Control Vectors: The Math Behind AI Personality

Control vectors are the mathematical heart of Wisent's personality system. This post explores the technical details of how they work.

Mathematical Foundation

At their core, control vectors are directions in high-dimensional activation space. When a transformer processes text, each layer produces a hidden state - a vector of typically thousands of dimensions. These hidden states encode everything the model "knows" about the text so far.

The Geometry of Concepts

Research has shown that neural networks often represent concepts as directions in their activation space. For instance, there might be a direction that corresponds to "formal vs. informal" or "happy vs. sad."

Mathematically, if we have a hidden state **h**, adding a control vector **v** scaled by coefficient **α** gives us:

h' = h + α * v

This simple operation shifts the model's internal state along the direction encoded by **v**.

Extracting Control Vectors

The process of extracting control vectors involves several steps:

1. Contrastive Dataset Creation

We create pairs of examples that differ along the dimension we want to control. For a "creativity" vector:

**High creativity**: "Write a story about a magical forest..."

**Low creativity**: "Write a factual description of a forest..."

2. Activation Collection

We run both sets through the model, collecting hidden state activations at each layer. For a model with L layers and hidden dimension D, we get:

A_high ∈ R^(N × L × D)

A_low ∈ R^(N × L × D)

Where N is the number of examples.

3. Difference Computation

We compute the mean difference between high and low activations:

Δ = mean(A_high) - mean(A_low)

4. Dimensionality Reduction

Often, we apply PCA to find the principal direction of variation:

v = PCA(Δ, components=1)

This gives us a single vector that best captures the concept.

Applying Control Vectors

During inference, we modify the forward pass to inject our control vector:

def modified_forward(x, control_vector, strength):

for layer in model.layers:

h = layer(x)

h = h + strength * control_vector[layer.index]

x = h

return x

The strength parameter allows us to dial the effect up or down, or even reverse it by using negative values.

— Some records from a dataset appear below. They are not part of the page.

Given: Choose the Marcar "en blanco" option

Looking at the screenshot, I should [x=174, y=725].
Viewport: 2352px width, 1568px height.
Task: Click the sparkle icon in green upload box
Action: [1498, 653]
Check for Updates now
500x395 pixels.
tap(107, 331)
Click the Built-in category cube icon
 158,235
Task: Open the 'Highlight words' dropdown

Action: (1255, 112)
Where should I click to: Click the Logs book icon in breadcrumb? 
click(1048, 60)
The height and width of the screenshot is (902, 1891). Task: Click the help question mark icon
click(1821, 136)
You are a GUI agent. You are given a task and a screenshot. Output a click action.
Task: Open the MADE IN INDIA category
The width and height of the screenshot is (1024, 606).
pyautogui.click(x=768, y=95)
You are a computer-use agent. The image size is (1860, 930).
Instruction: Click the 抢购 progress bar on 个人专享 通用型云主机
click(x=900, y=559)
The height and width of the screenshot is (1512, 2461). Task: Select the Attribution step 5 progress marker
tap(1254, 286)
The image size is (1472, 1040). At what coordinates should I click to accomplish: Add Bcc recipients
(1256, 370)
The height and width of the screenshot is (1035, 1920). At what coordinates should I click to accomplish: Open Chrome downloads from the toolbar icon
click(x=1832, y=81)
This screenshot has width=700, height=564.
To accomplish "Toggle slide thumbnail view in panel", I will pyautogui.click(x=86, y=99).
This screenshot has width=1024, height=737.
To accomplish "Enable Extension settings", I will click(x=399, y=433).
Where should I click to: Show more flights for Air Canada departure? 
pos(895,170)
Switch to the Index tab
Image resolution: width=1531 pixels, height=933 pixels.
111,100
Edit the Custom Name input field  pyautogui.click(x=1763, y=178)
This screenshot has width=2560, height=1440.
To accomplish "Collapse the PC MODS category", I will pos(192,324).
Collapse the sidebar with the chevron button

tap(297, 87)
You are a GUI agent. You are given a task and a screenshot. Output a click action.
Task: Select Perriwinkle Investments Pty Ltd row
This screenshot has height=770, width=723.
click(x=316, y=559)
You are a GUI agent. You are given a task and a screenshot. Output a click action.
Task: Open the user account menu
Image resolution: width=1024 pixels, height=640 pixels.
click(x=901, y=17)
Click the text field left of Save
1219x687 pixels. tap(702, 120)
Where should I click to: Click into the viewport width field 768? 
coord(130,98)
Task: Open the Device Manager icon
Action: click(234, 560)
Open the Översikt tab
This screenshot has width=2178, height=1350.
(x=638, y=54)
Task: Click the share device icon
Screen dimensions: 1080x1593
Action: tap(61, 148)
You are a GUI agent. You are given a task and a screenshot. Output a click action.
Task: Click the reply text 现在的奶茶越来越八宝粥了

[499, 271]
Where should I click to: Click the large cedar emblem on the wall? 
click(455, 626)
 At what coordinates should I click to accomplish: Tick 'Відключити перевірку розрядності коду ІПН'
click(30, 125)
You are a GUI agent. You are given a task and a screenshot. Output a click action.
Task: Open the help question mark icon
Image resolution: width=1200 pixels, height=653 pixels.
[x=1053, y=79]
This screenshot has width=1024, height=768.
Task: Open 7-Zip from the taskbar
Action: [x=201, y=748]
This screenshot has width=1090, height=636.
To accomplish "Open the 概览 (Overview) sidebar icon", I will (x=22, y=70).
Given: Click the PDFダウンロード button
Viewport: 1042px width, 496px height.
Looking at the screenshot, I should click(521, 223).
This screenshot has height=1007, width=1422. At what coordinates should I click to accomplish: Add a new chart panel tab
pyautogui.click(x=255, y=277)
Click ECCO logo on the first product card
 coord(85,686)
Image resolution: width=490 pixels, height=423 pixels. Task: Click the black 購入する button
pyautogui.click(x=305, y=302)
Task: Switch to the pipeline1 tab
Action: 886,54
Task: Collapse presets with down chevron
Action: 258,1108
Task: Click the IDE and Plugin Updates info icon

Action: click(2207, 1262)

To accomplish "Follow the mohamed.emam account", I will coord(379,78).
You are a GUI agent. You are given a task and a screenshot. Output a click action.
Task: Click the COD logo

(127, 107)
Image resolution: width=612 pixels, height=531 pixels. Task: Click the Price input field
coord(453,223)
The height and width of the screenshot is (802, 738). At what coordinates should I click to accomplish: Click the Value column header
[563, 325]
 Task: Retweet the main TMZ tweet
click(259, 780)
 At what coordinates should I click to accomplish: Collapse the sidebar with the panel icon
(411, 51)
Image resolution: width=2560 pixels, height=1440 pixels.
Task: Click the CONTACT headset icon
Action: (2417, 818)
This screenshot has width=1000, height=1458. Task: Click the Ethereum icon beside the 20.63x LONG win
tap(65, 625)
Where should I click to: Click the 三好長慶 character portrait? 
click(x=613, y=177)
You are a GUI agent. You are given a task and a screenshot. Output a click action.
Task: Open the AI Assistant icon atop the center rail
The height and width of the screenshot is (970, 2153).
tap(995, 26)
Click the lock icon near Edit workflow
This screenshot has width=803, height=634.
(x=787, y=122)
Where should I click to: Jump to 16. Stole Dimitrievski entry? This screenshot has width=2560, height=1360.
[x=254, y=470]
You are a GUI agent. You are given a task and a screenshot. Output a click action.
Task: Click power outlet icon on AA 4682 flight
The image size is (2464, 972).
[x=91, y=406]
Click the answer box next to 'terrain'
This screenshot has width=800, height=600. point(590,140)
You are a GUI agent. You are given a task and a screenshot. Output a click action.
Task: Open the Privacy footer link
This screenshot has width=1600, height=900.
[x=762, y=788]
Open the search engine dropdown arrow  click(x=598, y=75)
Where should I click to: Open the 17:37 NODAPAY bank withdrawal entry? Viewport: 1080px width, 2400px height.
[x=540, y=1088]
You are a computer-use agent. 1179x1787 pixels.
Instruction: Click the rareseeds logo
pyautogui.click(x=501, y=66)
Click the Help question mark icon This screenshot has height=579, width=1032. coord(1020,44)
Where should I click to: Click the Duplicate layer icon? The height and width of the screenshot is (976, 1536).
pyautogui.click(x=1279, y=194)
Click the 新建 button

Composing Multiple Vectors

One powerful aspect of control vectors is composability. Multiple vectors can be combined:

h' = h + α₁*v₁ + α₂*v₂ + α₃*v₃

This allows creating complex personalities by combining traits like:

High creativity (v₁, α₁ = 0.8)

High empathy (v₂, α₂ = 0.6)

Low formality (v₃, α₃ = -0.3)

Practical Considerations

Layer Selection

Not all layers are equally effective for control. We've found that:

Early layers (1-8): Affect low-level linguistic patterns

Middle layers (9-20): Best for personality and style

Late layers (21+): Affect factual content and reasoning

Strength Calibration

Too much strength can destabilize outputs. We typically use strengths between -1.5 and 1.5, with most effective ranges between -0.8 and 0.8.

Vector Normalization

Normalizing vectors to unit length ensures consistent effect sizes across different control dimensions.

Open Research Questions

Several questions remain active areas of research:

**Orthogonalization**: How do we ensure control vectors don't interfere with each other?

**Transfer**: Do control vectors generalize across model sizes and architectures?

**Emergence**: How do these directions emerge during training?

**Composition limits**: How many vectors can be effectively combined?

Conclusion

Control vectors provide a mathematically elegant way to shape AI behavior. By understanding and manipulating the geometry of neural activations, we can achieve fine-grained control that was previously impossible.

At Wisent, we've built our entire character system on this foundation, enabling users to create AI personalities with unprecedented precision and consistency.